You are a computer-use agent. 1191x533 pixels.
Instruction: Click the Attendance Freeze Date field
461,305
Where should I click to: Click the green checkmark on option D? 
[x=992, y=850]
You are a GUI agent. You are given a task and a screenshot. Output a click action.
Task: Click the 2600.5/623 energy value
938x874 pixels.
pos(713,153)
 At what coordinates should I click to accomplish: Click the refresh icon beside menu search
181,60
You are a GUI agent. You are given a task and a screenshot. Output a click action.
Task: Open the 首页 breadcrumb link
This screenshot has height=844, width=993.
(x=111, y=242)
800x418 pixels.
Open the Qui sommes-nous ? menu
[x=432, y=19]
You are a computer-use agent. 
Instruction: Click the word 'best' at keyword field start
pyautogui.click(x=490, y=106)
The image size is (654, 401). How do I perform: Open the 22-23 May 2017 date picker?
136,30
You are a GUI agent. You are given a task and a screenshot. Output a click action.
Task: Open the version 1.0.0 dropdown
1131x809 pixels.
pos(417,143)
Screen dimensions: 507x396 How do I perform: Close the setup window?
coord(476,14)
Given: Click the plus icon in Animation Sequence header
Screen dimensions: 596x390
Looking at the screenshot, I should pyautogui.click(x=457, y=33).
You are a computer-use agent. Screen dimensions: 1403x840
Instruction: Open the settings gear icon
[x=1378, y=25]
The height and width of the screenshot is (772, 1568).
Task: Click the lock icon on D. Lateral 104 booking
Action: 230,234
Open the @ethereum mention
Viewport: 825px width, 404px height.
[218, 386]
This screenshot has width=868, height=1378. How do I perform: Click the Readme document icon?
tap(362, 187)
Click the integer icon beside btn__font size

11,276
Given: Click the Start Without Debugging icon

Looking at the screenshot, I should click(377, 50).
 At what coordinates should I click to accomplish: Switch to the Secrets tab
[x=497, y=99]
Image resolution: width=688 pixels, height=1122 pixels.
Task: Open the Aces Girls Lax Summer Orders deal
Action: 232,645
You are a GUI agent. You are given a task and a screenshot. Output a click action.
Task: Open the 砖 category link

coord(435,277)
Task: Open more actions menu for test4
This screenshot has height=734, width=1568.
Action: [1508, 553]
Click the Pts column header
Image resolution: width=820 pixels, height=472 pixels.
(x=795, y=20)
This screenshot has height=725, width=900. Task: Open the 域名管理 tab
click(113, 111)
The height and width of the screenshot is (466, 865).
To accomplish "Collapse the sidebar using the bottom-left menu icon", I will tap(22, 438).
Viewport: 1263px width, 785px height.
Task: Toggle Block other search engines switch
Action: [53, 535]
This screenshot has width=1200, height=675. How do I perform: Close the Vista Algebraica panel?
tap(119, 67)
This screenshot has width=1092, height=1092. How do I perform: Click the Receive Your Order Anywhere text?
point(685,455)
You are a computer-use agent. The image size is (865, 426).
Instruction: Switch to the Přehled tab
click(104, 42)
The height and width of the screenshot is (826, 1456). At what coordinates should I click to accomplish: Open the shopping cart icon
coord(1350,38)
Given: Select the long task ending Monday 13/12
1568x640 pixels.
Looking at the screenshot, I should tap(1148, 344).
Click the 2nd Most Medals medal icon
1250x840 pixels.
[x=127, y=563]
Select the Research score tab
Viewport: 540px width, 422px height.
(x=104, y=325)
══════
**Work task:** Scan the records for the word "header" and copy every line where it is found.

**Exercise answer:**
Given: Click the plus icon in Animation Sequence header
Click the Pts column header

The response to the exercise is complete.